The rise in infections remains the dominant issue for the fuel demand outlook. Cases in the United States are still rising in a number of states, while India recently reported a record daily jump in infections. More than 700,000 people have died in the worldwide pandemic.
Brent is set for a weekly gain of 2.3%, while WTI is on track to rise 2.1%.
Talks between U.S. lawmakers over another round of stimulus have stalled, meanwhile. U.S. President Donald Trump has threatened to pull White House representatives out of talks and instead issue executive orders to address economic needs.

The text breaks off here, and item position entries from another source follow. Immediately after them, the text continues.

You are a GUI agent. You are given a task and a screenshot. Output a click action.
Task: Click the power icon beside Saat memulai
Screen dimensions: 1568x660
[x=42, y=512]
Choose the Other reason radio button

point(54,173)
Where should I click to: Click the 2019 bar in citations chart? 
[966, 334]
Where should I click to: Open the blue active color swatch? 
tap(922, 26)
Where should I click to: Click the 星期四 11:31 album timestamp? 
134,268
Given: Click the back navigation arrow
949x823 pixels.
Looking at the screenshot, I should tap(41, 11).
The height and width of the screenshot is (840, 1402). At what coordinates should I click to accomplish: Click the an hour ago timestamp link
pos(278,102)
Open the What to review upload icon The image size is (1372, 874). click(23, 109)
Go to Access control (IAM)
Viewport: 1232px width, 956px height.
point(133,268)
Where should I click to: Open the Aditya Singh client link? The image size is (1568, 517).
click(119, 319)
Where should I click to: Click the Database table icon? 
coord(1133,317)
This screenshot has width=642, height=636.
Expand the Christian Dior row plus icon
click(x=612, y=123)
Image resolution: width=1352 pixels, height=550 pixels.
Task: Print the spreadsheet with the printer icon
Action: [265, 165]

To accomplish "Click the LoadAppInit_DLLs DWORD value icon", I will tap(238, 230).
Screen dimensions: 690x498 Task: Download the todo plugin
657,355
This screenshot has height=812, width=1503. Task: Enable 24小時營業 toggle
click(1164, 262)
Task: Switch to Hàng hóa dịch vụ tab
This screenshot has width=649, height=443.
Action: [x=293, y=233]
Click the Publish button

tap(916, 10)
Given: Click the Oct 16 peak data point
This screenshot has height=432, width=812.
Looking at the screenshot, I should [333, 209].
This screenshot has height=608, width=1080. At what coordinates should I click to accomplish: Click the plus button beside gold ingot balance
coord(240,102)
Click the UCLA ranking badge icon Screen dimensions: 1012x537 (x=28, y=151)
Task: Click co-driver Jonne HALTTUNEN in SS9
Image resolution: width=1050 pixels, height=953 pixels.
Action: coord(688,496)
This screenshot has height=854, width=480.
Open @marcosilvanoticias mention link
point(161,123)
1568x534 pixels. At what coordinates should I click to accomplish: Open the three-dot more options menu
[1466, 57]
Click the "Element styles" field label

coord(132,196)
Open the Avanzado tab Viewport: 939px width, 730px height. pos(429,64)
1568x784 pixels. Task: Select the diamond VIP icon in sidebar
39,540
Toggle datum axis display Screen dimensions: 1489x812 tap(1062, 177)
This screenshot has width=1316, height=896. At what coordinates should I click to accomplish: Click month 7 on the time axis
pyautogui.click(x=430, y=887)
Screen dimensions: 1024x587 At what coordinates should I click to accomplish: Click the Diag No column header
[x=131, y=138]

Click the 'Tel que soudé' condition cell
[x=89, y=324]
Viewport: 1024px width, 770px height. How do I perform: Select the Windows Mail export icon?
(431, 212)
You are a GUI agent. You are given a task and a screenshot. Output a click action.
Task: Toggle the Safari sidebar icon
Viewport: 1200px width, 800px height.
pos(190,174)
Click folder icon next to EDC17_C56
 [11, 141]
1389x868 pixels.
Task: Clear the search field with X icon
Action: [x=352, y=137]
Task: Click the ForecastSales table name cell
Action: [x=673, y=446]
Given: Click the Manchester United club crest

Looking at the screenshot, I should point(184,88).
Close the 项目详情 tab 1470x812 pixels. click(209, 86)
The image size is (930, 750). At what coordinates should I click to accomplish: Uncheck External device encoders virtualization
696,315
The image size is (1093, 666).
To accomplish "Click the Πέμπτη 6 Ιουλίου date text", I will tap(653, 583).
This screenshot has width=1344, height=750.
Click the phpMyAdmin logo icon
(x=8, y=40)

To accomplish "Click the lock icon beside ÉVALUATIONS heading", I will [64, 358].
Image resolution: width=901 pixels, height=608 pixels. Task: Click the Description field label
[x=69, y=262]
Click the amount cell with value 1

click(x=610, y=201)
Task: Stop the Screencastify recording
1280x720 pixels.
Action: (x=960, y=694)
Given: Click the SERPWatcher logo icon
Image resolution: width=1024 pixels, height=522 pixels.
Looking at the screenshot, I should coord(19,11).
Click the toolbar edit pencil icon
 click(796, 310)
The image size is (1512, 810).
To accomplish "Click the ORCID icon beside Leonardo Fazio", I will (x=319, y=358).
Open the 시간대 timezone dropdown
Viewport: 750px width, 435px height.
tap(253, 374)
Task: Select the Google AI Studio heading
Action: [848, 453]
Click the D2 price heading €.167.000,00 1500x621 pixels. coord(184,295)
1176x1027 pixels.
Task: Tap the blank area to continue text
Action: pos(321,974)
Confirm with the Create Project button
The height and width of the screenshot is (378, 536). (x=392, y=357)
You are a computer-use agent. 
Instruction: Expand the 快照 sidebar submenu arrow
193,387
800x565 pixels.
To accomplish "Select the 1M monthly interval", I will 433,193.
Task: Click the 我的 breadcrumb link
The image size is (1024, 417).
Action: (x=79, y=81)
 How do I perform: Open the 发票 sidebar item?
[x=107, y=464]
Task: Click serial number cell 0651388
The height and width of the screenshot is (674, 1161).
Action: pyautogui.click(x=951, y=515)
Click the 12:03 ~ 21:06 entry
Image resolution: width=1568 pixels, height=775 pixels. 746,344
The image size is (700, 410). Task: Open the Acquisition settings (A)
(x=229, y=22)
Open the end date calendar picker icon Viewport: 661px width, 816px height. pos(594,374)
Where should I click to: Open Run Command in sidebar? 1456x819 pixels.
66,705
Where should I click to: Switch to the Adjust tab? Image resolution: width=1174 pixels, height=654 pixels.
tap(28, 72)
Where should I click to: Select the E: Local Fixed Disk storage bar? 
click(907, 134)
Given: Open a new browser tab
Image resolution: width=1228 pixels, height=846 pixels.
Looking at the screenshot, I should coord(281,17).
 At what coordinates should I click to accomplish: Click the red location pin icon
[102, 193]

"The U.S. Congress can't seem to come up with a plan for the next round of stimulus and it's creating doubt for U.S. economic recovery," said Gary Cunningham, director of market research at Tradition Energy.
OPEC member Iraq pledged to cut output further in August, which helped support prices. The nation has been a laggard in fully meeting its pledge as part of an April deal to reduce supply.
Crude has recovered from lows reached in April, when Brent slipped below $16, a 21-year low.
"Keeping the price levels would be unrealistic," Bjornar Tonhaugen of Rystad Energy said of this week's rise. "Traders rushed to the task today to correct the gains, remembering the invisible enemy, COVID-19."
U.S. non-farm payrolls for July came in slightly better than expected, but still showed employment growth slowed. U.S. Democratic leaders said the jobs report showed more investments were needed.
U.S. energy companies cut the number of oil and natural gas rigs this week to a record low for a 14th week. U.S. oil rigs fell by four to 176 this week, their lowest since July 2005, according to data on Friday from energy services firm Baker Hughes Co.